- PROBLEM TO WORK ON -
Quote verbatim the lines below, from the line containing "You are a computer-use" through the line containing "click(100, 1062)", both included.

- DATA PROVIDED -
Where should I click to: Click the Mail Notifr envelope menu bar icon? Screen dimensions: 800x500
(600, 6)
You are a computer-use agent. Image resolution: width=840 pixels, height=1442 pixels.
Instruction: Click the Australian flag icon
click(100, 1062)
---
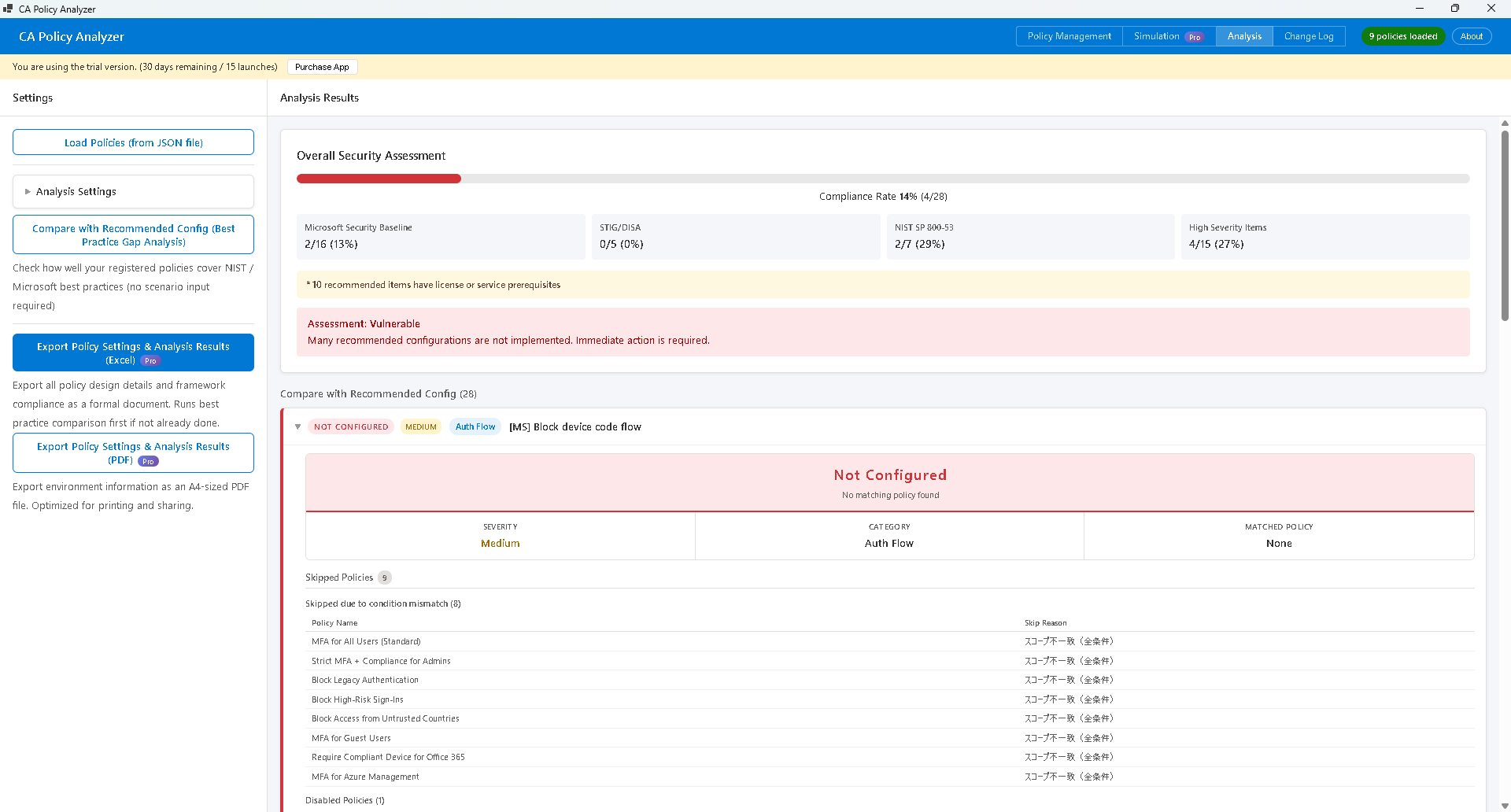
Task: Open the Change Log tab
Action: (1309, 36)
...
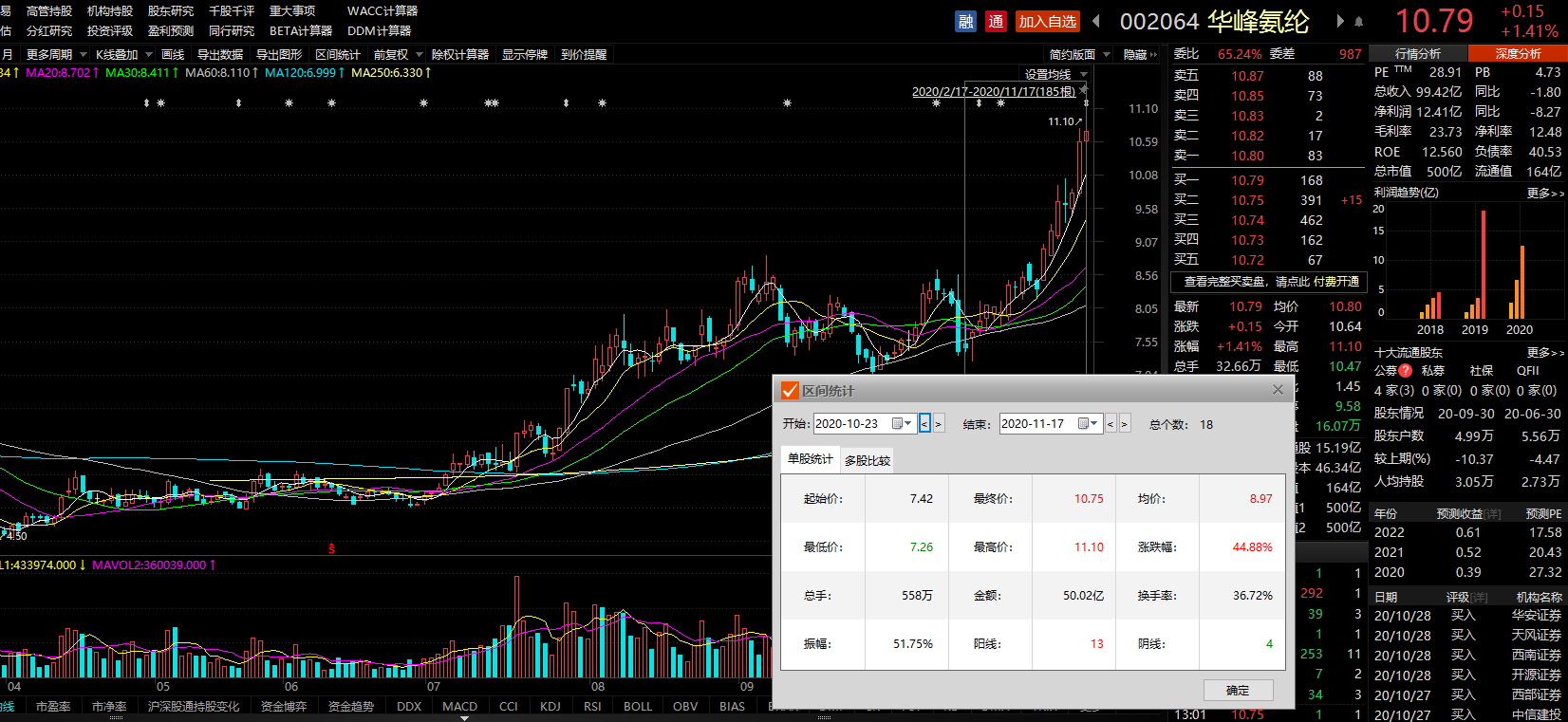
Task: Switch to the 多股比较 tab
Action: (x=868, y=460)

- FINAL RESULT -
You are a computer-use agent. Image resolution: width=840 pixels, height=1442 pixels.
Instruction: Click the Australian flag icon
click(100, 1062)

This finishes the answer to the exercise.